Only the lines holding "agent" are wanted. Copy every one from the records below.

......

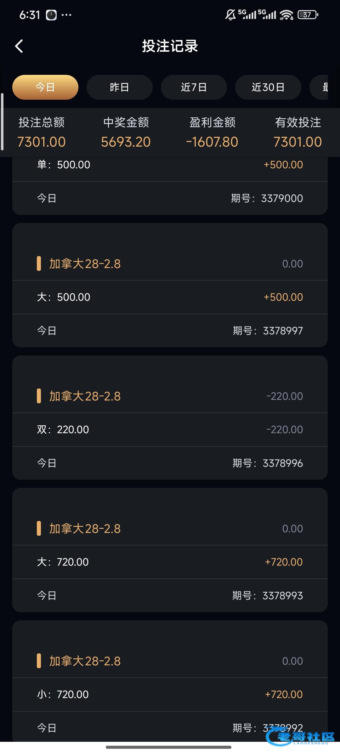The image size is (340, 755).
Task: Tap the 大: 720.00 bet row
Action: 170,562
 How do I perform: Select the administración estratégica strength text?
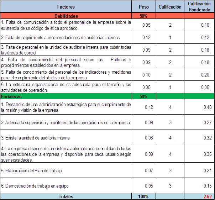(x=66, y=107)
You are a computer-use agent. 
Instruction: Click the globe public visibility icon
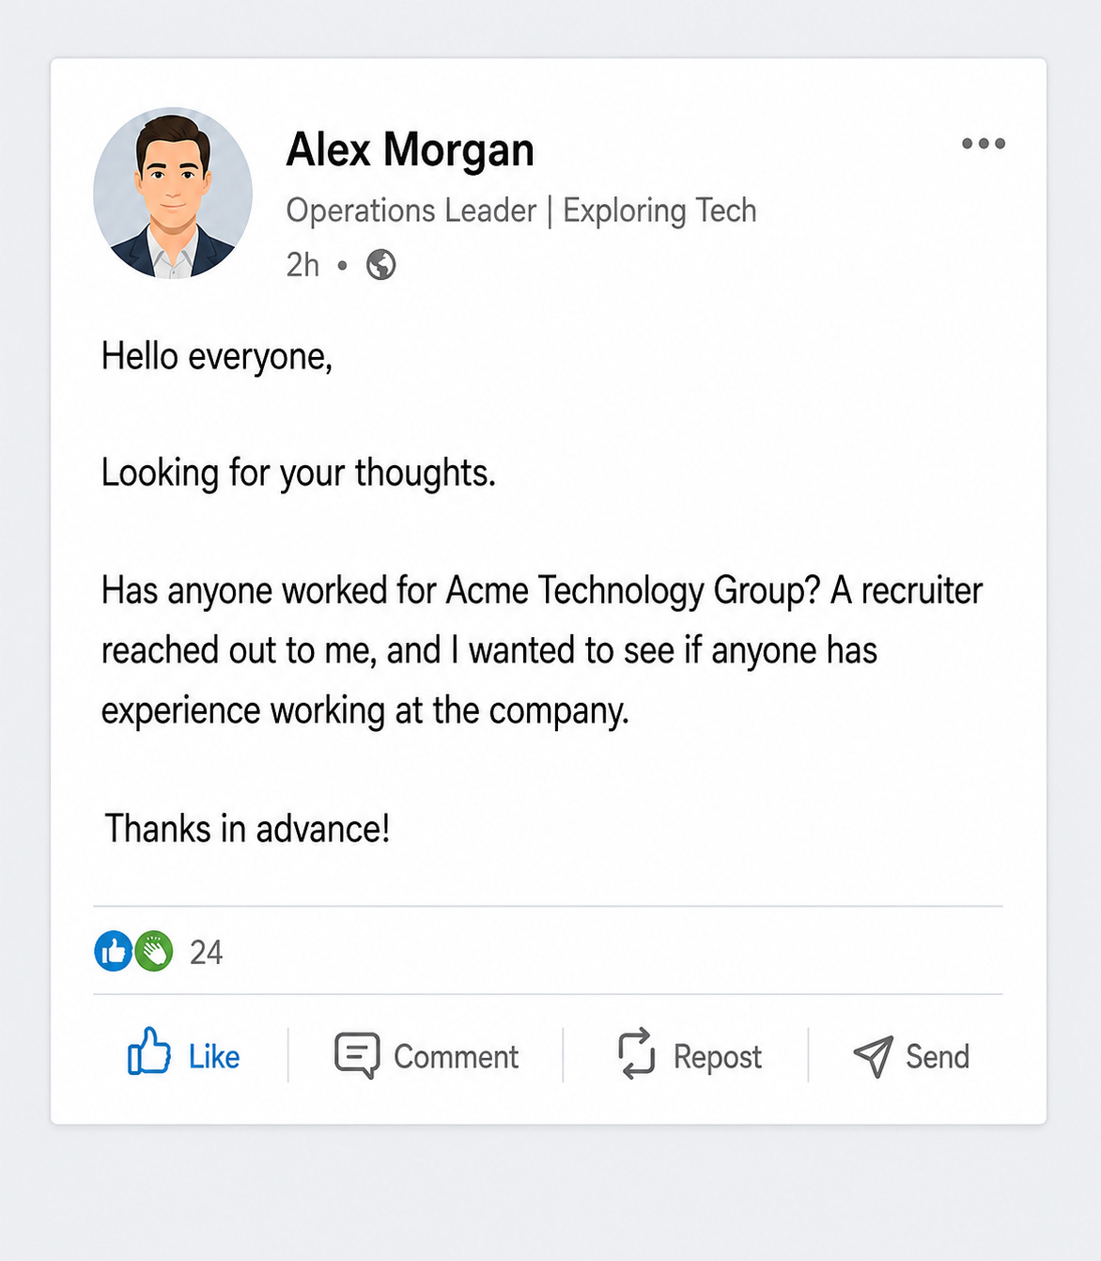tap(380, 265)
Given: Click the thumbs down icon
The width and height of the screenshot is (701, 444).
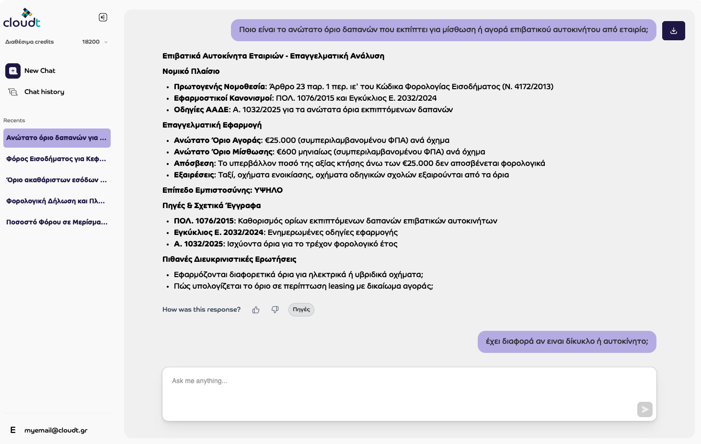Looking at the screenshot, I should [x=275, y=310].
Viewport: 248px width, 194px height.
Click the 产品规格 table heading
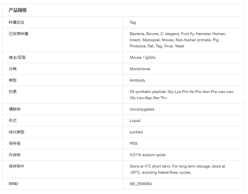pyautogui.click(x=18, y=10)
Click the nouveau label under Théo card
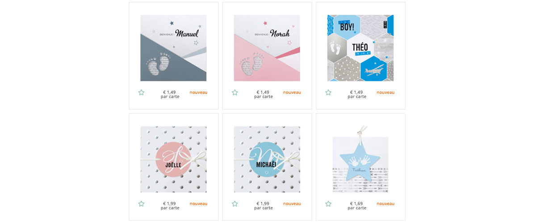Screen dimensions: 536x223 tap(385, 92)
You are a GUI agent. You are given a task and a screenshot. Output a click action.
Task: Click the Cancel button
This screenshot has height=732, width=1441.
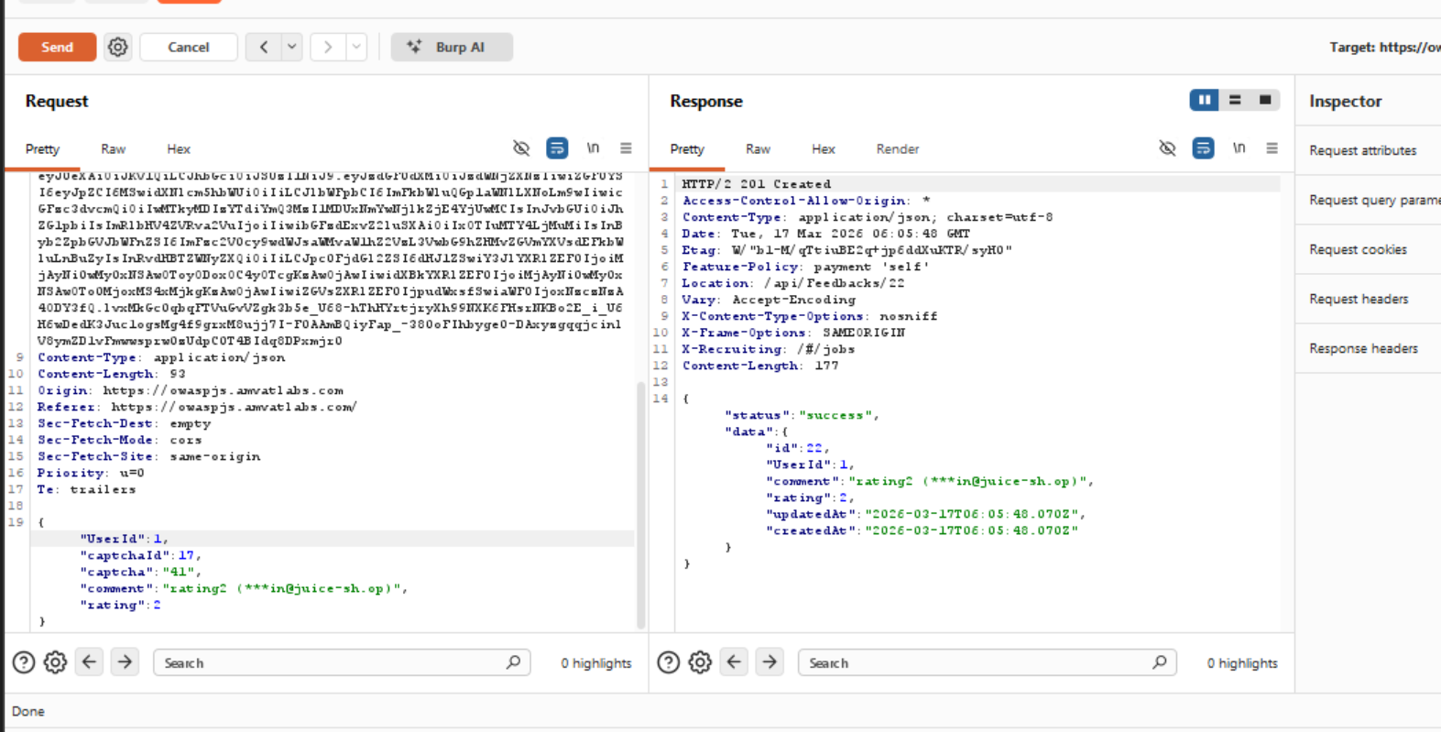pos(189,47)
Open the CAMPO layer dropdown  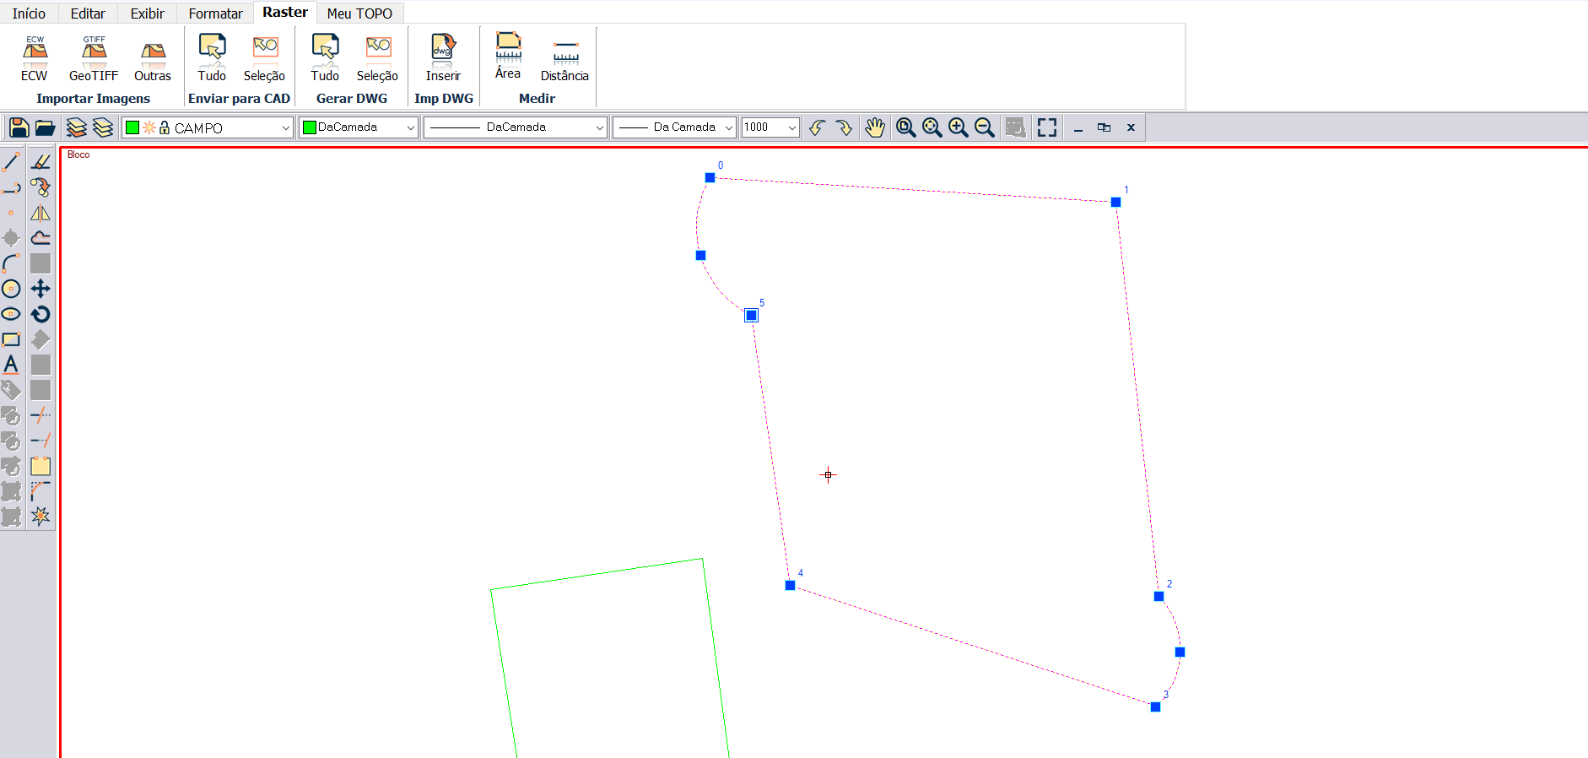click(285, 127)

......

= Response =
You are a computer-use agent. 
You are a GUI agent. You are given a task and a screenshot. Output a click action.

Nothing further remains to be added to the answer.